- **GIVEN TASK**: Convert each line of the material below into a Markdown table with two columns, No. and Text, numbering the rows in order and leaving out any blank lines.

[Data items]
..............................
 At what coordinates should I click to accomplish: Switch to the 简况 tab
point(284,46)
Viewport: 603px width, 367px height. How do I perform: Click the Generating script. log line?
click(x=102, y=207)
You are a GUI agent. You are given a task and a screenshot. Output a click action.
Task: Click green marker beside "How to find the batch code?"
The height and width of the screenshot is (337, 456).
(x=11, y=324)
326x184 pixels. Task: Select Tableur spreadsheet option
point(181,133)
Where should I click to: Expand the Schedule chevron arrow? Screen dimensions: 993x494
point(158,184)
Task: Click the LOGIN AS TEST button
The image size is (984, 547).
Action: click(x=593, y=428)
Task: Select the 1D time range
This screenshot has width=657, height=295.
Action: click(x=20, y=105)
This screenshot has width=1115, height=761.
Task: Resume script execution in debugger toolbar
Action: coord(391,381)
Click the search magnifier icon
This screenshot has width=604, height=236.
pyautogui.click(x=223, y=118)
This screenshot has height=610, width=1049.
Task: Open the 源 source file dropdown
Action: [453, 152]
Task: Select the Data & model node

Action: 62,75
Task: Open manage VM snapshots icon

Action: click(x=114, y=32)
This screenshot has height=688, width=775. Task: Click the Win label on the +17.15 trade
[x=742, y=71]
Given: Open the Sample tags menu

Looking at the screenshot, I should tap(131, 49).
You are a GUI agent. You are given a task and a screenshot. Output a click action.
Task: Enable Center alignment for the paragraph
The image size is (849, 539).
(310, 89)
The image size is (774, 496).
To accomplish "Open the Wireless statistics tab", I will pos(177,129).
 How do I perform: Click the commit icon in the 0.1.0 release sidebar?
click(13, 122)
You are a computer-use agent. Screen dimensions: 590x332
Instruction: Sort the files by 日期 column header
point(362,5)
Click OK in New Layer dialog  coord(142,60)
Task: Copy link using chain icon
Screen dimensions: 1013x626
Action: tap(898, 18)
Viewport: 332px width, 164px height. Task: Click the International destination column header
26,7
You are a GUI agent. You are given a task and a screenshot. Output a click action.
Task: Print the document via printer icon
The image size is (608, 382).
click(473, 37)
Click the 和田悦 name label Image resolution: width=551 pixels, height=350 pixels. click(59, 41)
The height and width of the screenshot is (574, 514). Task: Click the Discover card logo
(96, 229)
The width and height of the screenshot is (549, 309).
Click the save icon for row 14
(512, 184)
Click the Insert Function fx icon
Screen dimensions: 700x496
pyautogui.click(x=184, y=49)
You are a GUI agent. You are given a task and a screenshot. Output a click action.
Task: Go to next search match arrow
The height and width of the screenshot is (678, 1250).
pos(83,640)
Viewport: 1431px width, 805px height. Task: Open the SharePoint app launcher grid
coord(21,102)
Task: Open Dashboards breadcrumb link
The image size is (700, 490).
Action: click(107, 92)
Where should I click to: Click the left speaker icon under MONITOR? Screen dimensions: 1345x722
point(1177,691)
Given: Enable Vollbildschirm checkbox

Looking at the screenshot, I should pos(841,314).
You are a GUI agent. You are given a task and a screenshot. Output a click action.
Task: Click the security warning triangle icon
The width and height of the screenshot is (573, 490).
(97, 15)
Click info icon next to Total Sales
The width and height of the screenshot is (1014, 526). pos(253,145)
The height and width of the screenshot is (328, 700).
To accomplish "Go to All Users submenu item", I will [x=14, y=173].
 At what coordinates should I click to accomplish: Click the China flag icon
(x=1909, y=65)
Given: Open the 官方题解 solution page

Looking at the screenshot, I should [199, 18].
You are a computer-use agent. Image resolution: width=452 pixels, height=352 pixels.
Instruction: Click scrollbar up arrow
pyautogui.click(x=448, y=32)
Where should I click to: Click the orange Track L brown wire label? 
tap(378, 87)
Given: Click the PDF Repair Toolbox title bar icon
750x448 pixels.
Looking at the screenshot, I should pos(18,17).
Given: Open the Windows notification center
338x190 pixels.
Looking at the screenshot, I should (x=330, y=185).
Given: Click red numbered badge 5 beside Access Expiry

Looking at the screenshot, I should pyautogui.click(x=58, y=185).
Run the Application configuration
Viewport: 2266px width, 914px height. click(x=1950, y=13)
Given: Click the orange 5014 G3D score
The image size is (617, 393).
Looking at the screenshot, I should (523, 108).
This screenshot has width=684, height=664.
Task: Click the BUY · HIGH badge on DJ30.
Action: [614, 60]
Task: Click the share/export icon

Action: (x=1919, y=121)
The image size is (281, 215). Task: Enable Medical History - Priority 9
..............................
- **TASK RESULT**:
| No. | Text |
|---|---|
| 1 |  At what coordinates should I click to accomplish: Switch to the 简况 tab |
| 2 | point(284,46) |
| 3 | Viewport: 603px width, 367px height. How do I perform: Click the Generating script. log line? |
| 4 | click(x=102, y=207) |
| 5 | You are a GUI agent. You are given a task and a screenshot. Output a click action. |
| 6 | Task: Click green marker beside "How to find the batch code?" |
| 7 | The height and width of the screenshot is (337, 456). |
| 8 | (x=11, y=324) |
| 9 | 326x184 pixels. Task: Select Tableur spreadsheet option |
| 10 | point(181,133) |
| 11 | Where should I click to: Expand the Schedule chevron arrow? Screen dimensions: 993x494 |
| 12 | point(158,184) |
| 13 | Task: Click the LOGIN AS TEST button |
| 14 | The image size is (984, 547). |
| 15 | Action: click(x=593, y=428) |
| 16 | Task: Select the 1D time range |
| 17 | This screenshot has width=657, height=295. |
| 18 | Action: click(x=20, y=105) |
| 19 | This screenshot has width=1115, height=761. |
| 20 | Task: Resume script execution in debugger toolbar |
| 21 | Action: coord(391,381) |
| 22 | Click the search magnifier icon |
| 23 | This screenshot has width=604, height=236. |
| 24 | pyautogui.click(x=223, y=118) |
| 25 | This screenshot has height=610, width=1049. |
| 26 | Task: Open the 源 source file dropdown |
| 27 | Action: [453, 152] |
| 28 | Task: Select the Data & model node |
| 29 | Action: 62,75 |
| 30 | Task: Open manage VM snapshots icon |
| 31 | Action: click(x=114, y=32) |
| 32 | This screenshot has height=688, width=775. Task: Click the Win label on the +17.15 trade |
| 33 | [x=742, y=71] |
| 34 | Given: Open the Sample tags menu |
| 35 | Looking at the screenshot, I should tap(131, 49). |
| 36 | You are a GUI agent. You are given a task and a screenshot. Output a click action. |
| 37 | Task: Enable Center alignment for the paragraph |
| 38 | The image size is (849, 539). |
| 39 | (310, 89) |
| 40 | The image size is (774, 496). |
| 41 | To accomplish "Open the Wireless statistics tab", I will pos(177,129). |
| 42 |  How do I perform: Click the commit icon in the 0.1.0 release sidebar? |
| 43 | click(13, 122) |
| 44 | You are a computer-use agent. Screen dimensions: 590x332 |
| 45 | Instruction: Sort the files by 日期 column header |
| 46 | point(362,5) |
| 47 | Click OK in New Layer dialog  coord(142,60) |
| 48 | Task: Copy link using chain icon |
| 49 | Screen dimensions: 1013x626 |
| 50 | Action: tap(898, 18) |
| 51 | Viewport: 332px width, 164px height. Task: Click the International destination column header |
| 52 | 26,7 |
| 53 | You are a GUI agent. You are given a task and a screenshot. Output a click action. |
| 54 | Task: Print the document via printer icon |
| 55 | The image size is (608, 382). |
| 56 | click(473, 37) |
| 57 | Click the 和田悦 name label Image resolution: width=551 pixels, height=350 pixels. click(59, 41) |
| 58 | The height and width of the screenshot is (574, 514). Task: Click the Discover card logo |
| 59 | (96, 229) |
| 60 | The width and height of the screenshot is (549, 309). |
| 61 | Click the save icon for row 14 |
| 62 | (512, 184) |
| 63 | Click the Insert Function fx icon |
| 64 | Screen dimensions: 700x496 |
| 65 | pyautogui.click(x=184, y=49) |
| 66 | You are a GUI agent. You are given a task and a screenshot. Output a click action. |
| 67 | Task: Go to next search match arrow |
| 68 | The height and width of the screenshot is (678, 1250). |
| 69 | pos(83,640) |
| 70 | Viewport: 1431px width, 805px height. Task: Open the SharePoint app launcher grid |
| 71 | coord(21,102) |
| 72 | Task: Open Dashboards breadcrumb link |
| 73 | The image size is (700, 490). |
| 74 | Action: click(107, 92) |
| 75 | Where should I click to: Click the left speaker icon under MONITOR? Screen dimensions: 1345x722 |
| 76 | point(1177,691) |
| 77 | Given: Enable Vollbildschirm checkbox |
| 78 | Looking at the screenshot, I should pos(841,314). |
| 79 | You are a GUI agent. You are given a task and a screenshot. Output a click action. |
| 80 | Task: Click the security warning triangle icon |
| 81 | The width and height of the screenshot is (573, 490). |
| 82 | (97, 15) |
| 83 | Click info icon next to Total Sales |
| 84 | The width and height of the screenshot is (1014, 526). pos(253,145) |
| 85 | The height and width of the screenshot is (328, 700). |
| 86 | To accomplish "Go to All Users submenu item", I will [x=14, y=173]. |
| 87 |  At what coordinates should I click to accomplish: Click the China flag icon |
| 88 | (x=1909, y=65) |
| 89 | Given: Open the 官方题解 solution page |
| 90 | Looking at the screenshot, I should [199, 18]. |
| 91 | You are a computer-use agent. Image resolution: width=452 pixels, height=352 pixels. |
| 92 | Instruction: Click scrollbar up arrow |
| 93 | pyautogui.click(x=448, y=32) |
| 94 | Where should I click to: Click the orange Track L brown wire label?  |
| 95 | tap(378, 87) |
| 96 | Given: Click the PDF Repair Toolbox title bar icon |
| 97 | 750x448 pixels. |
| 98 | Looking at the screenshot, I should pos(18,17). |
| 99 | Given: Open the Windows notification center |
| 100 | 338x190 pixels. |
| 101 | Looking at the screenshot, I should (x=330, y=185). |
| 102 | Given: Click red numbered badge 5 beside Access Expiry |
| 103 | Looking at the screenshot, I should pyautogui.click(x=58, y=185). |
| 104 | Run the Application configuration |
| 105 | Viewport: 2266px width, 914px height. click(x=1950, y=13) |
| 106 | Given: Click the orange 5014 G3D score |
| 107 | The image size is (617, 393). |
| 108 | Looking at the screenshot, I should (523, 108). |
| 109 | This screenshot has width=684, height=664. |
| 110 | Task: Click the BUY · HIGH badge on DJ30. |
| 111 | Action: [614, 60] |
| 112 | Task: Click the share/export icon |
| 113 | Action: (x=1919, y=121) |
| 114 | The image size is (281, 215). Task: Enable Medical History - Priority 9 |